Please reproduce, word for word, the lines of the listing below that begin at the line containing "Click the scroll" and end after the line containing "Action: tap(190, 240)".

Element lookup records
# # # # #

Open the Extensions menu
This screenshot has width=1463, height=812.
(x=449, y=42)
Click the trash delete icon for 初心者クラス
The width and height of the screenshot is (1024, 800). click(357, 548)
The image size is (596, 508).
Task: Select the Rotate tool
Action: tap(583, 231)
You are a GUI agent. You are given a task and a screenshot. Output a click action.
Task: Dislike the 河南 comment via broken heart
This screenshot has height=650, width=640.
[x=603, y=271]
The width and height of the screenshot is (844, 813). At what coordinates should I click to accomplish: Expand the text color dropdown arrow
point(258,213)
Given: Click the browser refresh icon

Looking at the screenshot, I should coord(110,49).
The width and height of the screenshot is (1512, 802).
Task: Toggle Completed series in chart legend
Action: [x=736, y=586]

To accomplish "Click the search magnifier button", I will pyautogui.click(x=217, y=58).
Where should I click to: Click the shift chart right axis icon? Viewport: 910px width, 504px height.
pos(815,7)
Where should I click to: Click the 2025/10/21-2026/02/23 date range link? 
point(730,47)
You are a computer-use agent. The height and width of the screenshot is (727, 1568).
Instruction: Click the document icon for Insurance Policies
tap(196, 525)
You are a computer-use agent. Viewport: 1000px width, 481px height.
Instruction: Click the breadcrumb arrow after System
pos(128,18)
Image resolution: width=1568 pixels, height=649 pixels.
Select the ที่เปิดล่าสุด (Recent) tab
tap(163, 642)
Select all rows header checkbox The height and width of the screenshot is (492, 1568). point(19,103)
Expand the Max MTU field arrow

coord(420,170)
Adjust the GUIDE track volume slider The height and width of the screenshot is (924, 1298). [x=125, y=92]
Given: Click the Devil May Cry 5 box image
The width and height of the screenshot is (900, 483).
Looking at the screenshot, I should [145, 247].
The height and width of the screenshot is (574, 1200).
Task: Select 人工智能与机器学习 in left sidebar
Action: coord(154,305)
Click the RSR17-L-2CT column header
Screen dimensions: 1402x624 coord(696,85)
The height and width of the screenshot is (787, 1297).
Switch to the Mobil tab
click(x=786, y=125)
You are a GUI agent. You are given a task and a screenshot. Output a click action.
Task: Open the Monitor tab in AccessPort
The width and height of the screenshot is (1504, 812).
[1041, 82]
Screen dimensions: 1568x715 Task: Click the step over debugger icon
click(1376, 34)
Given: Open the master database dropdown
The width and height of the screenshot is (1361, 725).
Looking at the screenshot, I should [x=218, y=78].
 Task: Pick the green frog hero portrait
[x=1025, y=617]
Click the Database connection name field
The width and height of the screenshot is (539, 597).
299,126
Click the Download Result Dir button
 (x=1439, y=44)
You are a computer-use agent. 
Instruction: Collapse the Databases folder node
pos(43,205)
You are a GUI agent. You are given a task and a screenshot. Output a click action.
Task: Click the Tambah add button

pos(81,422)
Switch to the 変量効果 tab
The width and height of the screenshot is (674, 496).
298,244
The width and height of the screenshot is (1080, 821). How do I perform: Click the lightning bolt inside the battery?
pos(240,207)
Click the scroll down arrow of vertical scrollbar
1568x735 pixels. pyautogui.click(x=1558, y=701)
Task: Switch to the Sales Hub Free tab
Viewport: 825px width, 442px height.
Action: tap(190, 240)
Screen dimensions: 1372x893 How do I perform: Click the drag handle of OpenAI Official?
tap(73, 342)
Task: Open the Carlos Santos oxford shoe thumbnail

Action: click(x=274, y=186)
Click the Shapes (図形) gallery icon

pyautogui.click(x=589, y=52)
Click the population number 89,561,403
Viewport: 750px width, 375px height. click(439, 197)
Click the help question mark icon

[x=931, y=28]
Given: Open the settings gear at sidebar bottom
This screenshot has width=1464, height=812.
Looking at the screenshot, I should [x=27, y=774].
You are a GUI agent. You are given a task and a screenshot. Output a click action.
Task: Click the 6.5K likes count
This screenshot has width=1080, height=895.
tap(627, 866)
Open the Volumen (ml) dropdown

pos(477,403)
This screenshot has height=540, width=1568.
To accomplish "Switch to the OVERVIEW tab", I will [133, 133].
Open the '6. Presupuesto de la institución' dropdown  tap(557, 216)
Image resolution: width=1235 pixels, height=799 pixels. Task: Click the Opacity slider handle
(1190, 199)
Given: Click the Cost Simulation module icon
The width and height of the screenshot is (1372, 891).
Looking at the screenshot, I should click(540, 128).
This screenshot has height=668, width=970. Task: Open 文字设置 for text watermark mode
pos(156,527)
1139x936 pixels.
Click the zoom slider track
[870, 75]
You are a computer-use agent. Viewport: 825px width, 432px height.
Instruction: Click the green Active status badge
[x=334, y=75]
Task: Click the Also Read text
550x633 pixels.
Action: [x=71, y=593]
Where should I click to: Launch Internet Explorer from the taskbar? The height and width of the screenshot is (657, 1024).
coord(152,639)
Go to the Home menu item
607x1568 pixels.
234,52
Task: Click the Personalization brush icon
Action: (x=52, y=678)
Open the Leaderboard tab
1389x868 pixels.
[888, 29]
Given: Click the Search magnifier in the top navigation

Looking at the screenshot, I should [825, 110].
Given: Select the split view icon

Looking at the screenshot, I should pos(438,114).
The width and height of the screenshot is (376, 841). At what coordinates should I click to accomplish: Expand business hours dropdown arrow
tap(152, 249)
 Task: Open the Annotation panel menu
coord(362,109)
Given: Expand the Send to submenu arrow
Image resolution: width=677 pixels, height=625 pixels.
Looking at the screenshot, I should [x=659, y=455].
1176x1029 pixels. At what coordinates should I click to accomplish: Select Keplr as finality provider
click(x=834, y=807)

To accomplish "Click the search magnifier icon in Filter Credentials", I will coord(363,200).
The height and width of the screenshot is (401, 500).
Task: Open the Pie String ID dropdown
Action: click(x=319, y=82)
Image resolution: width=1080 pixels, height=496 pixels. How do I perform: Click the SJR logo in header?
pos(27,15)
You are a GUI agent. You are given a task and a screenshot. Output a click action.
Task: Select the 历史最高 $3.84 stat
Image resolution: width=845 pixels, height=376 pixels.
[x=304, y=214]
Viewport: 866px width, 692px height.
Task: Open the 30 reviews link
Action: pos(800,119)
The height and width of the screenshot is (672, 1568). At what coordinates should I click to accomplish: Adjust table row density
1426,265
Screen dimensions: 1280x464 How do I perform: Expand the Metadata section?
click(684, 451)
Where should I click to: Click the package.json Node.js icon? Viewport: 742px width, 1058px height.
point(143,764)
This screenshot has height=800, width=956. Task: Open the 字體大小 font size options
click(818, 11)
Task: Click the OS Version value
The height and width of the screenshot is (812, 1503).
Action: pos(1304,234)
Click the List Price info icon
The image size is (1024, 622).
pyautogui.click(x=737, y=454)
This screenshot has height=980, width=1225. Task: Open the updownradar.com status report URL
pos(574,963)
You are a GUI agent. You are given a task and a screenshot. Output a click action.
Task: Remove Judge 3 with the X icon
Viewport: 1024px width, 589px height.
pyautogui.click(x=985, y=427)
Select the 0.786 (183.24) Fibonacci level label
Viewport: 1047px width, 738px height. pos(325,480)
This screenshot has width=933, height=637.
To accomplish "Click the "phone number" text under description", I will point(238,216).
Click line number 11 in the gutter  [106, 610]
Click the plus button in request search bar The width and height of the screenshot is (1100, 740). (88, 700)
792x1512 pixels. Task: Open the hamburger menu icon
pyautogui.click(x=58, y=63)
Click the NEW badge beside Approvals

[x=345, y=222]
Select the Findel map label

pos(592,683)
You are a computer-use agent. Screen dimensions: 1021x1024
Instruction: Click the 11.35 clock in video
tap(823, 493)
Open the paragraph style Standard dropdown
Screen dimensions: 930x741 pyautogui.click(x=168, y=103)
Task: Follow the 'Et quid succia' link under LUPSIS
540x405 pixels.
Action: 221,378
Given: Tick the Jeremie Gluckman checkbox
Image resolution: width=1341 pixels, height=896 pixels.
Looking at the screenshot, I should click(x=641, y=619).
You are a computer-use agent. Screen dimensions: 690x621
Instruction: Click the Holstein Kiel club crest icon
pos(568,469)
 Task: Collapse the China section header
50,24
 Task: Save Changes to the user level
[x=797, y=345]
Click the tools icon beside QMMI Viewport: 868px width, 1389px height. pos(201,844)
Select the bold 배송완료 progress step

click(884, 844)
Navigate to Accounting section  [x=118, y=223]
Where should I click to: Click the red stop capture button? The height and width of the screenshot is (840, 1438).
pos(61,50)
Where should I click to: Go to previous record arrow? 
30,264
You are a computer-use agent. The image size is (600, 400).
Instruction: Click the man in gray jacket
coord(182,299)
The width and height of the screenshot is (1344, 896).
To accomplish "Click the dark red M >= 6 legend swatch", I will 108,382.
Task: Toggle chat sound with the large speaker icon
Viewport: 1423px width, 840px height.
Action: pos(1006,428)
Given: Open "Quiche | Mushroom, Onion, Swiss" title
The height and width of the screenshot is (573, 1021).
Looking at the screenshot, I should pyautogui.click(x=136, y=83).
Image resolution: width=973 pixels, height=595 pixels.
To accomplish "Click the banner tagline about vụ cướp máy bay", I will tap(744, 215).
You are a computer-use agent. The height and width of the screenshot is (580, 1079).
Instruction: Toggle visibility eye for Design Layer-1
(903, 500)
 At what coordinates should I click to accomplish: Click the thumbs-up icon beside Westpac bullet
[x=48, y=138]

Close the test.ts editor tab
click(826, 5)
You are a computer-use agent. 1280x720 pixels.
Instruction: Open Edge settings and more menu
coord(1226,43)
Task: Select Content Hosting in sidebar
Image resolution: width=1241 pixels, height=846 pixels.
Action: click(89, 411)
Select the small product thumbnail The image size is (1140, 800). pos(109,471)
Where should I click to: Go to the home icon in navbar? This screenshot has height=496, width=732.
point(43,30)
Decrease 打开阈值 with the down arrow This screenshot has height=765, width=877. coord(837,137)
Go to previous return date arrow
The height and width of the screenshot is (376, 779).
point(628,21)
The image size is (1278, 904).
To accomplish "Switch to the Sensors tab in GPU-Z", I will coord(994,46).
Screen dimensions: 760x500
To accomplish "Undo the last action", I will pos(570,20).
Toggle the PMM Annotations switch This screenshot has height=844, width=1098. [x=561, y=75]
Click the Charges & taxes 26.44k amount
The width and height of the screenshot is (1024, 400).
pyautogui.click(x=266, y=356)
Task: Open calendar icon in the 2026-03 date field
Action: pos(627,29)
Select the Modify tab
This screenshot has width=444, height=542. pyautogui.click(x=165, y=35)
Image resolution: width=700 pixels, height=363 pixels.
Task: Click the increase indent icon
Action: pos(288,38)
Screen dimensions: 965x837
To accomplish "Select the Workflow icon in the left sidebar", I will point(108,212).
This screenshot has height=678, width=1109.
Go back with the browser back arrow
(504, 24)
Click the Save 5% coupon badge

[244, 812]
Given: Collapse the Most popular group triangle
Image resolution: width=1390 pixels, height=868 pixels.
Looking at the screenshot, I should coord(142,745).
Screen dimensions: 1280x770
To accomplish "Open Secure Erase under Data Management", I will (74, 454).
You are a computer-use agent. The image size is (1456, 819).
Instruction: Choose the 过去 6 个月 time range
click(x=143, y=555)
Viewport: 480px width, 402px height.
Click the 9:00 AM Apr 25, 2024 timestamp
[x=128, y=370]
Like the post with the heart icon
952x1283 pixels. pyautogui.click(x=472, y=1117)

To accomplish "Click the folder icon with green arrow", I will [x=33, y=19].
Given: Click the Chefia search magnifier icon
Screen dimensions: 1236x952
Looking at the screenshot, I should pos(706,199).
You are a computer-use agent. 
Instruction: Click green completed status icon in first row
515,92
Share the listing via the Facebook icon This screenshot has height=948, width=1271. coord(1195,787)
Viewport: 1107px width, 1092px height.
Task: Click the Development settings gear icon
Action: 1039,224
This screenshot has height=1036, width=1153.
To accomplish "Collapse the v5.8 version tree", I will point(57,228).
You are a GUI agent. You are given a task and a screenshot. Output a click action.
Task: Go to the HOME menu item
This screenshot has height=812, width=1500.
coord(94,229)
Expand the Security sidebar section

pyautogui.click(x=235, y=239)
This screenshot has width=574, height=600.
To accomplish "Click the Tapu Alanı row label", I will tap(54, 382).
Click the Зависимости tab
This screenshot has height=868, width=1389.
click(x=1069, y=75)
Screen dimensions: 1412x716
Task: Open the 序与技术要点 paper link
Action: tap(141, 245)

# # # # #

Correct result.
Click the scroll down arrow of vertical scrollbar
1568x735 pixels. pyautogui.click(x=1558, y=701)
Task: Switch to the Sales Hub Free tab
Viewport: 825px width, 442px height.
Action: tap(190, 240)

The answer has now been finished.